Sable Communications v. FEC (1989) 492 U.S. 115, 126. And while there are without question persons who do not want to hear the speech proffered by commenter, the distaste of some hearers is no basis upon which the government may forbid the speech, “‘Where the designed benefit of a content-based speech restriction is to shield the sensibilities of listeners, the general rule is that the right of expression prevails, even where no less restrictive alternative exists. We are expected to protect our own sensibilities “simply by averting [our] eyes.'” Cohen v. California, 403 U.S. 15, 21, 29 L. Ed. 2d 284, 91 S. Ct. 1780 (1971); accord, Erznoznik v. Jacksonville, 422 U.S. 205, 210-211, 45 L. Ed. 2d 125, 95 S. Ct. 2268 (1975).” United States v. Playboy Entertainment Group (2000) 529 U.S. 803, 813.
The Proposed Law Infringes Upon Exercise of Commenter’s Religious Expression
The proposed law directly infringes upon the religious expression of commenter. The legislative analysis admits that the proposed restriction on speech will in fact infringe upon religious practice and speech, albeit in a disingenuous manner, Here, the bill does not apply to non-commercial activities, and therefore would seem to exempt religious and moral counselors who are unpaid.”

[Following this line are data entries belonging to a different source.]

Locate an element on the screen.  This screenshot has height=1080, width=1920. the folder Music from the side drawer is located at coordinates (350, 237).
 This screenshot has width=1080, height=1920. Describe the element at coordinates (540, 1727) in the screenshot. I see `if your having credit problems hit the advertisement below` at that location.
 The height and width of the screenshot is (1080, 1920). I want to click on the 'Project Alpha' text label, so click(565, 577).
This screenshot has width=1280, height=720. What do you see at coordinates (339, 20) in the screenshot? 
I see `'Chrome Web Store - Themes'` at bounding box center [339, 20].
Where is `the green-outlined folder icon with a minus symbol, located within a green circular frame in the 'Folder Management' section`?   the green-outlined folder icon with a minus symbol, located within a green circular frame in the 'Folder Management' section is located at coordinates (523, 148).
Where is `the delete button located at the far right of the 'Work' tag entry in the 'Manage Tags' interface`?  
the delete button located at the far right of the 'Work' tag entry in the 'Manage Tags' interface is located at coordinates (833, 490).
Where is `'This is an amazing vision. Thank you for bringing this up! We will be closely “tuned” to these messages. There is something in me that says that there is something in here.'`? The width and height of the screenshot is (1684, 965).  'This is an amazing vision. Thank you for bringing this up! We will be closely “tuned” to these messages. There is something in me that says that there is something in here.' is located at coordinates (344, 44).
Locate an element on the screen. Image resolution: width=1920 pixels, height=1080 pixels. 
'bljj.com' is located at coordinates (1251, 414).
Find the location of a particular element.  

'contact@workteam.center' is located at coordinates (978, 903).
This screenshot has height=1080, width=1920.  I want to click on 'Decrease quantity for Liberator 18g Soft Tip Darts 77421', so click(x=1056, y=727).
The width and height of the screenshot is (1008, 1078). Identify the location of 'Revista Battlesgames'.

First, the act as proposed would restrict the sale of books which offer speech which does not endorse the legislature’s preferred position. This bill, as proposed, would make it actionable to sell a Christian Bible within the State of California. For example, 1 Corinthians 6:9-11 both prohibits Christians from engaging in certain sexual acts and states that a fact of Christianity is the transformation from the practice of those acts:
9 Or do you not know that the unrighteous will not inherit the kingdom of God? Do not be deceived: neither the sexually immoral, nor idolaters, nor adulterers, nor men who practice homosexuality, 10 nor thieves, nor the greedy, nor drunkards, nor revilers, nor swindlers will inherit the kingdom of God. 11 And such were some of you. But you were washed, you were sanctified, you were justified in the name of the Lord Jesus Christ and by the Spirit of our God.
1 Corinthians 6:9–11 (ESV). We concede that the proposed speech is obnoxious to the proponents of this law. But it is precisely the fact that the speech and religious practice is obnoxious is why the First Amendment protection is critical: “The First Amendment is a limitation on government, not a grant of power.” ISKON, 505 U.S. at 695 (Kennedy, J., concurring in judgment).
Moreover, Christian teaching on human sexuality would arguably be actionable. Christian pastors are most often paid for their work; indeed, many if not most, engage in the practice of acting as a pastor as their full-time vocation. In that office, they both make public statements and give private counsel on any number of matters, including Christian sexual ethic.
They are in fact paid for the provision of this “service”, even if they are not paid separately and above from the work of providing counsel to an individual in a discrete transaction.